What is the difference between Public and Private rules?
The value public/private indicates which interfaces to apply the rules on. Public rules are applied on all interfaces on that client machine. Private rules, on the other hand, are applied only to the virtual adapter so for traffic not being encrypted these rules would have no effect.
When should the public rules not have any effect even if they are pushed down?
The administrator has to explicitly configure split tunneling of some kind for the public firewall rules to take effect. Enabling the firewall feature does not automatically imply opening local LAN. If the agent detects there is no split tunneling configured, the public firewall rules will not be applied and a configuration error will be logged. The connection will proceed. This has no effect on private rules, which will be applied regardless.

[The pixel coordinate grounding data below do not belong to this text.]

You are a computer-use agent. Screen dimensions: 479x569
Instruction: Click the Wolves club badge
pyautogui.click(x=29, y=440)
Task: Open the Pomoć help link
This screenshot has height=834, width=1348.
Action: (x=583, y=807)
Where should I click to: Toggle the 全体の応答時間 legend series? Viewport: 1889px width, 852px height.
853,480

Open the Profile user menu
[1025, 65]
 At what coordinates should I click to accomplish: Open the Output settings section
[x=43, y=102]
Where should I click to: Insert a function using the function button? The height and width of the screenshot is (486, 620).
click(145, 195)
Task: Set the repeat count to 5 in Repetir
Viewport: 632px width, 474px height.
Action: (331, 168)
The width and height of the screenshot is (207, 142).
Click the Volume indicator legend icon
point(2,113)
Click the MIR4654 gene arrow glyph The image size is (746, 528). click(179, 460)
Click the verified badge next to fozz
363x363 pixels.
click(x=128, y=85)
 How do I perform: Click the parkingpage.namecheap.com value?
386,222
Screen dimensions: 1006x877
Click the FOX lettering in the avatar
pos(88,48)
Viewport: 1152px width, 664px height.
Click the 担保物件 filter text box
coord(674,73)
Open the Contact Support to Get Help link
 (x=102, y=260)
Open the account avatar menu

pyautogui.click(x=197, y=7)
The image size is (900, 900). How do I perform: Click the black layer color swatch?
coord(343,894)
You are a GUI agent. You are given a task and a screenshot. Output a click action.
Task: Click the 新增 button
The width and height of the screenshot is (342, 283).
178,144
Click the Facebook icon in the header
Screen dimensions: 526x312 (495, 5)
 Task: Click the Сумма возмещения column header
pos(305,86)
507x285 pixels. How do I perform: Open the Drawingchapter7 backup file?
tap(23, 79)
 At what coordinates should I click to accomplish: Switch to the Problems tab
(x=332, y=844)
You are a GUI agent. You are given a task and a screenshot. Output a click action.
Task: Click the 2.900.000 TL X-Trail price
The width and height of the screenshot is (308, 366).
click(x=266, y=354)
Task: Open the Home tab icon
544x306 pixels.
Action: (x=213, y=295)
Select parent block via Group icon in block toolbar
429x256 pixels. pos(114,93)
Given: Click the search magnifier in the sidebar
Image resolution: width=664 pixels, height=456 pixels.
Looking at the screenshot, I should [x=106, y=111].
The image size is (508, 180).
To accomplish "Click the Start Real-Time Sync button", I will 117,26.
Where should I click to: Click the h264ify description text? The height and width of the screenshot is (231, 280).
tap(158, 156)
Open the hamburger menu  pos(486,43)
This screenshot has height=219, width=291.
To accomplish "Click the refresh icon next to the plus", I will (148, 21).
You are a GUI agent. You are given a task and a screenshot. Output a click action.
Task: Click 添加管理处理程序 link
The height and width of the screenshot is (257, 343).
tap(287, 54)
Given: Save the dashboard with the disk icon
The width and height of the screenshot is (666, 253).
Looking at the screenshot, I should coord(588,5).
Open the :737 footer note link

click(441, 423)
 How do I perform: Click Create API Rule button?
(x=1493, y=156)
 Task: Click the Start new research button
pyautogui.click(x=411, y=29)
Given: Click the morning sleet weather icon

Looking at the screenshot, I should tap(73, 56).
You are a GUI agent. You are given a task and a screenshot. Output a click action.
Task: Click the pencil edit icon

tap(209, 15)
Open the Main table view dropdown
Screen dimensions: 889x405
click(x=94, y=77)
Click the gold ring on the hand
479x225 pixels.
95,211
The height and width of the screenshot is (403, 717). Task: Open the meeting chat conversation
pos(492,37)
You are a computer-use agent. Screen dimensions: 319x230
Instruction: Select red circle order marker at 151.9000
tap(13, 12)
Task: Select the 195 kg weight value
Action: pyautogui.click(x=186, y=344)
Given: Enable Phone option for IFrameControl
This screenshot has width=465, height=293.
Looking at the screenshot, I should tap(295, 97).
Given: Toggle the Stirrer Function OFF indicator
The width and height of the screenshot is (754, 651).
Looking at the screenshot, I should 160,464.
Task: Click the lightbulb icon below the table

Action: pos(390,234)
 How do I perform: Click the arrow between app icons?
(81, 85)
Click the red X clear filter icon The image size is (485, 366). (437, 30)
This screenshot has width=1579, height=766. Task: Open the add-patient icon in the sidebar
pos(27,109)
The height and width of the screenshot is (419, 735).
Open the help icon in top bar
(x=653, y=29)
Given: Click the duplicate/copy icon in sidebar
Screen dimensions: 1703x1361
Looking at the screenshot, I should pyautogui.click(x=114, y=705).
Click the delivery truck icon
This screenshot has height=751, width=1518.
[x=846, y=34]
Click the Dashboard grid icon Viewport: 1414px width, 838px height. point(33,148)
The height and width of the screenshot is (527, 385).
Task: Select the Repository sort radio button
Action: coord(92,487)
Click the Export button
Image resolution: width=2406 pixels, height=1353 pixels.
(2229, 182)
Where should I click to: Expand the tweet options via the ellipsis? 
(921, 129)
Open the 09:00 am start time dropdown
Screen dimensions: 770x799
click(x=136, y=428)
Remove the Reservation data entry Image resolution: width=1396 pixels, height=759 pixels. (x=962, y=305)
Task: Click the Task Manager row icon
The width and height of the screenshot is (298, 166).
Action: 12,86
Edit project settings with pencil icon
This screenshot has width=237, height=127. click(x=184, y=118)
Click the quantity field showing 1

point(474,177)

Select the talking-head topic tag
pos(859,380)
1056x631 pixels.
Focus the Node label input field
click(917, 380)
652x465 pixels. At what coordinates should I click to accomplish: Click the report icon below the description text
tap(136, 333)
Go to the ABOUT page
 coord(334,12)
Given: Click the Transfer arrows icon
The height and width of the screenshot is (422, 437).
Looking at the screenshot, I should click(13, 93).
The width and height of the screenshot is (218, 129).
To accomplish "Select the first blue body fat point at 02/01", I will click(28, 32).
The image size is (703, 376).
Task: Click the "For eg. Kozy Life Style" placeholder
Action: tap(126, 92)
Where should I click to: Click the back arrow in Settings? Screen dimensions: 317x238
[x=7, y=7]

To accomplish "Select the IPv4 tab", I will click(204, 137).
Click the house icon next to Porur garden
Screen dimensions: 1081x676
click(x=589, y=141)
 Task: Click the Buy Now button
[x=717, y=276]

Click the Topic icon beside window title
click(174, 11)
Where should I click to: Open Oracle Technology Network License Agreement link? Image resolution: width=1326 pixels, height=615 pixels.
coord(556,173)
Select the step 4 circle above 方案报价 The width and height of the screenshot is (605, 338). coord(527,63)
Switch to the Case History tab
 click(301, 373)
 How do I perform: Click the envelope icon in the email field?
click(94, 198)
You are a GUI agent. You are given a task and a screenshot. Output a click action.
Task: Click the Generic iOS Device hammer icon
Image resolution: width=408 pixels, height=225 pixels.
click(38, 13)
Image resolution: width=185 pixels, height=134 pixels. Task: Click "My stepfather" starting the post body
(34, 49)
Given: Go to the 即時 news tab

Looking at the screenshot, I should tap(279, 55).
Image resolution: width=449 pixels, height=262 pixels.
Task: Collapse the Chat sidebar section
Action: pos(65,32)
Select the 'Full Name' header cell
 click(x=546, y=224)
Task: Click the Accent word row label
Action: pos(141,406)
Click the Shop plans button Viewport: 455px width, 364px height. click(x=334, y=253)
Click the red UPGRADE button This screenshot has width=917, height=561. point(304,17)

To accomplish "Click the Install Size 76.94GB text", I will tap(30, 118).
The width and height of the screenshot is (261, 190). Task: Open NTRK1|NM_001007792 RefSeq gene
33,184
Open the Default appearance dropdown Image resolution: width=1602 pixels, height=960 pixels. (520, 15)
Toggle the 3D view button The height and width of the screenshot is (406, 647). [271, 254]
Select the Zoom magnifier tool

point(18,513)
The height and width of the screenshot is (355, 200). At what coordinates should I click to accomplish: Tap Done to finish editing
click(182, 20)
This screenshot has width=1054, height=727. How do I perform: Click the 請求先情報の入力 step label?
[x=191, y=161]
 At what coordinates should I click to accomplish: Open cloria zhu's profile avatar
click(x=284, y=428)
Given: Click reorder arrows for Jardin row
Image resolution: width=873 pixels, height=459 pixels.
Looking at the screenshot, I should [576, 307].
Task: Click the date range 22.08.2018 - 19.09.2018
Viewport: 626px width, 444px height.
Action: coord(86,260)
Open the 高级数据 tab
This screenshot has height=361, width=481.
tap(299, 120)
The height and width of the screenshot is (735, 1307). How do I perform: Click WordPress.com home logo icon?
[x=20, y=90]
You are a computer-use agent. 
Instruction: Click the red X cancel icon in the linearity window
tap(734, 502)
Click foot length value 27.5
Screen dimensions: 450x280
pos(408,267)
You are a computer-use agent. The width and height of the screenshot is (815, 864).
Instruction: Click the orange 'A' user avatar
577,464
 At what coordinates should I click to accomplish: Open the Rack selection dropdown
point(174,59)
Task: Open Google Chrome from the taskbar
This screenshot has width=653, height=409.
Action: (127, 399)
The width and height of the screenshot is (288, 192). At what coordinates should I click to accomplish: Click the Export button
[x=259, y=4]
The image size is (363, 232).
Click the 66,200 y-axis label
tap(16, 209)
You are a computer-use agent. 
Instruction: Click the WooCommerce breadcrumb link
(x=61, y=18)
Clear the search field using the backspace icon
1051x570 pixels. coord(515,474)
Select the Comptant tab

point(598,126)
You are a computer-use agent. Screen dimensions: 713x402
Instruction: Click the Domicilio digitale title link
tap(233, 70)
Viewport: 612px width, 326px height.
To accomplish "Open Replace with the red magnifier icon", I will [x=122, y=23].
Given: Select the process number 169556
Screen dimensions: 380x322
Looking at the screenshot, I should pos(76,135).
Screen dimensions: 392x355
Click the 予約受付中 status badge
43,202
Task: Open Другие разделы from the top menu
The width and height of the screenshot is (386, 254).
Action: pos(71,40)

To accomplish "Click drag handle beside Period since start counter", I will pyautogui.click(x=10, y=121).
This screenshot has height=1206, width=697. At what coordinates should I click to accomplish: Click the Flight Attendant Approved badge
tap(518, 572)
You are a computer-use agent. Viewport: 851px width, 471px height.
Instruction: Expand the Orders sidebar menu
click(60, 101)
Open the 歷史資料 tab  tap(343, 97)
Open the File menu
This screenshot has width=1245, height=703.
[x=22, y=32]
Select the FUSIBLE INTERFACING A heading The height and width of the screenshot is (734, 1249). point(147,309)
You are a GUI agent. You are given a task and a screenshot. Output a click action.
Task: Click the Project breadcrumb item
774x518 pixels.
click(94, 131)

What happnes if the client is unable to apply all the rules?
Currently, if for some reason:
applying a public deny firewall rule fails, the agent disables all split tunneling and logs the failure.
applying a private rule fails, the error is logged but no further action is taken.
What happens if the local Firewall service is stopped or disabled before Connection?
If the firewall service is stopped or disabled, AC wILLenable it and start the service before applying our rules. This is done only when there are firewall rules configured on the ASA. On a service shutdown or VPN disconnect, the original state of firewall SHOULD be restored.
When should the fw rules continue to apply, even after disconnecting AC?
Sometimes even after disconnecting from the ASA, the rules continue to apply. This will usually occur if you have Always on enabled and and ApplyLastVPNLocalResourceRules setting implies that failure policy is “Closed”. This is by design. When the agent starts up, it reads the firewall rules that are obtained from ASA and keeps them in memory. On a service shutdown, they are written to the disk for possible offline usage. If on a service restart, the agent is not able to contact the ASA, the agent reads the stored rules and applies them to the native firewall, and deletes the stored copy. However with Always-on disabled or Always on enabled with Fail Open policy, this should not happen.
What happens if a third party software/root user disables the FW after the connection is complete?
Currently there is no easy way of securing the firewall rules that are created or lock down the firewall and disallow others from modifying the rules. On Windows, you can use AD GPOs to prevent adding more rules through the Windows Firewall User Interface and to disable deletion of our rules. However, the group policy can apply restrictions only on the basic firewall UI and not to changes made with Advanced Security UI found in Vista and Windows 7. Similarly on MAC, users with root privileges will always be able to modify the rules. So to get around this the client is designed to constantly poll the state of the FW and the rules, and if it notices any modifications, it logs an appropriate error, disables all split tunneling, and configures tunnel-all.